Santa Barbara County officials investigate allegations of fraud in County Jail
Santa Barbara authorities are currently investigating allegations that at least 157 Santa Barbara County jail inmates have stolen $1.2 million or more in unemployment benefit payments in a large-scale, statewide fraud scheme.
The inmates allegedly filed bogus claims through California’s Employment Development Department, and since the investigation is still ongoing, the amount of inmates and money stolen could be higher.
In a statement to the News-Press, EDD Deputy Director of Public Affairs Loree Levy said: “EDD has been working with the assistance of the U.S. Department of Labor and the Office of Inspector General on cross-matches with inmate populations to identify suspect claims. We’re also pursuing how to integrate such cross-matches moving forward as part of enhanced prevention efforts during this unprecedented time of pandemic-related unemployment fraud across the country. In addition, EDD is working collaboratively with state cyber-security experts.”
Santa Barbara County Assistant District Attorney Brian Cota sat in on a Zoom call Tuesday with more than 100 law enforcement officials across the state to discuss how the fraud was committed.
He told the News-Press on Wednesday that while he can’t speak to how the inmates may have pulled it off, it’s likely they would have needed outside accomplices.
“The process for signing up (for the benefits) is you do it online and answer some questions and provide information, then they send out forms that you have to reaffirm every couple of weeks,” he said. “You can do it online and there’s no one that has to go in person.
“Our supposition right now is that, as far as we understand at least, our local county inmates don’t have access to computers so they would have to have outside help.”
Mr. Cota said that the EDD works with Bank of America, so each individual that is approved for unemployment receives a Bank of America card in the mail.
“At some point, there’s somebody taking that card and authorizing and using it,” he said.
Officials estimated about $150 million stolen in the state prison system and an additional $100 million from the federal prisons in the state. This doesn’t include the county jails, either.
“If you’re looking at our County Jail, and we’re saying $1.2 million, and it’s a small jail. If you assume that that’s going on in every county jail, the numbers can get up there pretty quickly,” Mr. Cota said. “I’m sure that there’s fraud going on just with people outside of prison, stealing people’s identities and applying and receiving.
“I don’t think it’s an exaggeration to say it’s probably one of the largest taxpayer frauds in California history.”

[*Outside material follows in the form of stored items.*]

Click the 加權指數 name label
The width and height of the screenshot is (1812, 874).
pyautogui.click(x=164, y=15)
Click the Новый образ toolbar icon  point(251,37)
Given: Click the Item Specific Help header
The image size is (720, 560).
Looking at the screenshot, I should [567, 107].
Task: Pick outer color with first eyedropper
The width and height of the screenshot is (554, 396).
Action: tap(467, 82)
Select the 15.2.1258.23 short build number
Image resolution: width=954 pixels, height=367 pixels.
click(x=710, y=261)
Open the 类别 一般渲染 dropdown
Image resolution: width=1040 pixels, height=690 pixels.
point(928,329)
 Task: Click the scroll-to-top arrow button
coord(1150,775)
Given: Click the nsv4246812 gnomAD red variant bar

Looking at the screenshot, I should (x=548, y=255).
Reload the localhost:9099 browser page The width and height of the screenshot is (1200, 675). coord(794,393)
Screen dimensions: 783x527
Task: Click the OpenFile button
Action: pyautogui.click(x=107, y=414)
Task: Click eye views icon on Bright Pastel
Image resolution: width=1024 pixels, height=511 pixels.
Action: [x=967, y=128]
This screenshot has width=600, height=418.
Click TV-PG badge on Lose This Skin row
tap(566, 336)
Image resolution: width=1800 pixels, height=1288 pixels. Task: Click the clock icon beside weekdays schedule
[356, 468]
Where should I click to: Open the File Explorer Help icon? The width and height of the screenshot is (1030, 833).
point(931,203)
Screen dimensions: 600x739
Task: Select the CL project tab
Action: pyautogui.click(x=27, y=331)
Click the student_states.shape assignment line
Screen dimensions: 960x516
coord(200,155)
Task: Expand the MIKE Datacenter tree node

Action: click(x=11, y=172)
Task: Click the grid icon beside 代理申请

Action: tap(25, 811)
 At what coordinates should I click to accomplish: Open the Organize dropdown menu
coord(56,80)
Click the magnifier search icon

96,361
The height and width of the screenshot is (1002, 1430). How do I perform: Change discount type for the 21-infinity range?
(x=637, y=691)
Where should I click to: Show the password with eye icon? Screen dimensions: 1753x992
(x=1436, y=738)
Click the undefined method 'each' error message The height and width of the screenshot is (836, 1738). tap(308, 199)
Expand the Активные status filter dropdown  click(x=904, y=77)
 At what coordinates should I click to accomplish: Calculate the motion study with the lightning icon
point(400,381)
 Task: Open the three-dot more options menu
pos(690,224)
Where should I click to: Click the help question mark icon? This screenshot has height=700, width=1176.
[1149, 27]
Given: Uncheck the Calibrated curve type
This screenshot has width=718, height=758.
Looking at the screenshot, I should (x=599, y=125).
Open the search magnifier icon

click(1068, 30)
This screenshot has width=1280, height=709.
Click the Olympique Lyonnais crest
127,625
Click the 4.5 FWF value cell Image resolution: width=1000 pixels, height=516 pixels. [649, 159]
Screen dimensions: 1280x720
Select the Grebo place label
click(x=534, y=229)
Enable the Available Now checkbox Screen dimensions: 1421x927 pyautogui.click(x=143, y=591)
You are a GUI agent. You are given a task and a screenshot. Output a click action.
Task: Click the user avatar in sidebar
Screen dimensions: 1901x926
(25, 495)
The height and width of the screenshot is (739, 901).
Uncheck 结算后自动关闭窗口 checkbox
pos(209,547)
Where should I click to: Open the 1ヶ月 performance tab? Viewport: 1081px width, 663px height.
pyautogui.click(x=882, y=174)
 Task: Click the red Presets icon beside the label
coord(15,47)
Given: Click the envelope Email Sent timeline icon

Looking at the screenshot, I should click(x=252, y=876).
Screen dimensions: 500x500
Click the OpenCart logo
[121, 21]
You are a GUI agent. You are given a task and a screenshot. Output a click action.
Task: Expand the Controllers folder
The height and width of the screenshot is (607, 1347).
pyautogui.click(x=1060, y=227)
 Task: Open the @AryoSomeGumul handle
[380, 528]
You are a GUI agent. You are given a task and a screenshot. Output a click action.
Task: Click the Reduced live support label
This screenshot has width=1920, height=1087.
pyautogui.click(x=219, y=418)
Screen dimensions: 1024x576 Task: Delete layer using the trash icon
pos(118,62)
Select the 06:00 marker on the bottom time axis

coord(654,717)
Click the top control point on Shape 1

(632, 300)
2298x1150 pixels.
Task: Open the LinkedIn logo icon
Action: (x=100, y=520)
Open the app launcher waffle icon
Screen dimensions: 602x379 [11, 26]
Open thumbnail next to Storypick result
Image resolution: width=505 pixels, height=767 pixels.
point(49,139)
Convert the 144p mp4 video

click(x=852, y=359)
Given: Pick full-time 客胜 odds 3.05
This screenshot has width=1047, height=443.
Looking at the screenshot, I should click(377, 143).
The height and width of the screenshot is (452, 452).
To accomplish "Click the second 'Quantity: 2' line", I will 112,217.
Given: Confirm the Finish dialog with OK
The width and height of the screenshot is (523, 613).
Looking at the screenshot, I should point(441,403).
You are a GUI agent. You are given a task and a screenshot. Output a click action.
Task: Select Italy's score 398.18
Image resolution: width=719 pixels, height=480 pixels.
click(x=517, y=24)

Authorities haven’t investigated the crimes the inmates are in for, but because of the recent releases for nonviolent criminals, the majority of the inmates in the County Jail are excluded from $0 bail, meaning they committed generally serious, violent-type felonies.
In Tuesday’s press conference, officials said 37 states have a process to cross reference the names of people receiving benefits with inmates behind bars in hopes of preventing situations like this. California does not have that cross-referencing process, according to Mr. Cota.
The scheme is comparable to one that occurred at the San Mateo County Jail over the summer, where media reports said 21 inmates received more than $250,000 in payments from the EDD.
According to state law, a person cannot start receiving unemployment benefits while they are in custody, but if they were receiving benefits prior to their arrest, they are allowed to continue receiving them.
No charges have been filed yet, and the District Attorney’s Office is waiting on investigation from the EDD.
“For at least six to eight weeks, we’ve been working on this and trying to get the evidence we need,” Santa Barbara County District Attorney Joyce Dudley told the News-Press. “When I first heard about it, I was shocked and upset because there are a lot of people out there who need those EDD benefits and have a right to those benefits.
“If the allegations are correct, it’s so unfair to those who need to support their families.”